►

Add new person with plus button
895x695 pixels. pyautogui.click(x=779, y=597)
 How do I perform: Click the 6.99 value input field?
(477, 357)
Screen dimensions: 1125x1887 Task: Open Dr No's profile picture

◄
►

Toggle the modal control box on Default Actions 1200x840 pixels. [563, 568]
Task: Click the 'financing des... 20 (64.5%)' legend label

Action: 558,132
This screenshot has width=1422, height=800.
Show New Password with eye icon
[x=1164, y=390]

◄

AIM OF THE EXERCISE: Please give back exactly the lines of the listing above that run from the one containing "Add new person with plus button" through the one containing "Screen dimensions: 1125x1887", and only those.

EXERCISE RESPONSE:
Add new person with plus button
895x695 pixels. pyautogui.click(x=779, y=597)
 How do I perform: Click the 6.99 value input field?
(477, 357)
Screen dimensions: 1125x1887 Task: Open Dr No's profile picture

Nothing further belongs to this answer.